Investors happy to lock in gains
NEW YORK (Reuters) - Santa came early for Wall Street this year by giving the S&P 500 a 22 percent gain for 2009, and with just eight trading days left in the year, stock investors are not expecting to find much more under the tree.
The Grinch showed up early, too, with a heavy winter snowstorm on the East Coast forcing some stores and malls to close on "Super Saturday" — on the last holiday shopping weekend before Christmas.
Investors will be anxious to find out if consumers stepped up their online shopping to get all those stockings filled before Christmas morning, which falls on Friday this year.
With consumers in focus in the countdown to Christmas, this week's major US economic indicators will include the Reuters/University of Michigan consumer sentiment index, personal income and spending data, and the latest weekly jobless claims. On Thursday, the New York Stock Exchange trading floor will close early in observance of Christmas Eve. Financial markets will be closed on Friday for Christmas Day.
Investors will also pay attention this week to a final reading on third-quarter gross domestic product. But with the market already factoring in an economic recovery, the GDP data could evoke a muted response. Existing home sales and new home sales also will be worth noting, due to the central role the housing sector's collapse played in last year's financial crisis.
Tensions between Iraq and Iran over a disputed oilfield will also be on the radar and could hurt stocks if the situation escalates.
Markets historically enjoy a short, sweet "Santa Claus rally" in December's final days and early January.
But with the S&P 500 climbing 63 percent from March's 12-year closing low, investors question what catalyst could drive the market significantly higher.
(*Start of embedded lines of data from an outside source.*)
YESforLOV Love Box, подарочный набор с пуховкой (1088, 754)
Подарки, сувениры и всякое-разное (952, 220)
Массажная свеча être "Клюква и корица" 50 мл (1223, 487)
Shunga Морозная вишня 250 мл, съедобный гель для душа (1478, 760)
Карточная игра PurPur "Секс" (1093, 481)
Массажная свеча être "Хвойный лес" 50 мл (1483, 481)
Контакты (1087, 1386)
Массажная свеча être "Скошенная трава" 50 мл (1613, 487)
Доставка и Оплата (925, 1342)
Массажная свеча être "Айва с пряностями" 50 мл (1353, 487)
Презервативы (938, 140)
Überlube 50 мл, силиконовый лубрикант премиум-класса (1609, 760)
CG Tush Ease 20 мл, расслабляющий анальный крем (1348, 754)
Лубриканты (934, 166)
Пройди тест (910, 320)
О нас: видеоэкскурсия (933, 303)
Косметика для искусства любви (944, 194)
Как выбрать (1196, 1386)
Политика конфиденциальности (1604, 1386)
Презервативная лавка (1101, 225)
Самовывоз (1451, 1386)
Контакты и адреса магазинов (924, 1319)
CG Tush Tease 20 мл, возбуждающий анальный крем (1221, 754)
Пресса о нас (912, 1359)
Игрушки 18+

"I thought there might be one more push higher, but it now looks like investors are willing to let the market consolidate its gains this year, and are happy to lock in the profits that they've established," said Michael Sheldon, chief market strategist at RDM Financial in Westport, Connecticut.
The Standard & Poor's 500 Index has drifted in a range between 1,085 and 1,119 since the start of November as market players became more concerned with preserving 2009's gains rather than taking risky bets. The S&P 500 is up 22.1 percent for the year.
This month, the US dollar's rebound has limited the stock market's gains as the inverse correlation between the greenback and equities deteriorated.
On the plus side, though, is the ritual of year-end window dressing, when fund managers sell underperformers and buy some gainers to spruce up portfolios, which could lift stocks that have done well this year.
Volatility may increase this week as fewer participants make it easier to push the market around. Indeed, the market has generally climbed on light volume this year, but most analysts expect stocks to grind sideways in the days ahead.
"You will probably see some modest window dressing going on, so in my opinion, you could see higher-quality stocks do a bit better," said Haag Sherman, co-founder and chief investment officer of Salient Partners, an investment firm in Houston. "But I don't think there's going to be any material movements between now and year-end."
Most importantly for the market's outlook, investors will assess the holiday shopping season after "Super Saturday" weekend. Retailers had hoped to see a surge of shoppers over the last weekend before Christmas. But that was before Mother Nature played her wild card with a huge East Coast snowstorm that made driving and even walking dangerous in many areas.
Even before the storm, experts doubted whether "Super Saturday" shopping would be enough to push holiday sales much above last year 's dismal tally.
Last year was the first time that holiday sales fell during this decade, according to the International Council of Shopping Centers, as shoppers fretted about the financial crisis and growing unemployment.
Spending has remained anemic this year. Consumers' reluctance to spend remains one of the biggest headwinds to the US economic recovery.
"Last year was a train wreck. It was the arctic winter of retail," said Lawrence Creatura, equity market strategist and portfolio manager at Federated Clover Capital Advisors in Rochester, New York. "Surpassing that is not a high hurdle."